Ultimately, I doubt my motivations are much different from most people who
pirate that would otherwise be paying customers.

------
idspispopd
Part of the problem is ignoring why consumers download digital content through
unofficial channels, and instead call any such download a case piracy. Rather
these are holes in the business models of media providers, as such they're
only losing money because they're not offering a product that suits the
consumer. (Thus falsely claiming that they have lost a sale.)

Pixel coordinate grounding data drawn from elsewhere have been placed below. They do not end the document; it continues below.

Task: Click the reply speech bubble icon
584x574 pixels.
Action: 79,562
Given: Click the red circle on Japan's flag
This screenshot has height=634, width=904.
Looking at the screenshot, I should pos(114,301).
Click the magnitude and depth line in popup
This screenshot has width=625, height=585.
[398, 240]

For example a consumer may be downloading the content for the following
reasons:

\- Trialing

\- Replacing lost/broken content

\- Replacing content that is outdated VHS/DVD/Bluray/HDDVD/Cassette/Vinyl, you
name it.

\- Countering simulated geographical boundaries

\- Getting around censorship or getting the uncensored version

\- The media is simply not available (e.g. special editions, or event
recordings.)

\- Dealing with maligned DRM schemes

\- Updating to a version of the software which isn't buggy as hell (adobe)

\- Acquiring media that is no longer in distribution/supported by the author.

\- Dongle keys are either incompatible, broken or taking up a free port on the
computer.

In many examples here the consumer was never likely to buy or repurchase
content, it's no money lost, and often saving the company needless harassment.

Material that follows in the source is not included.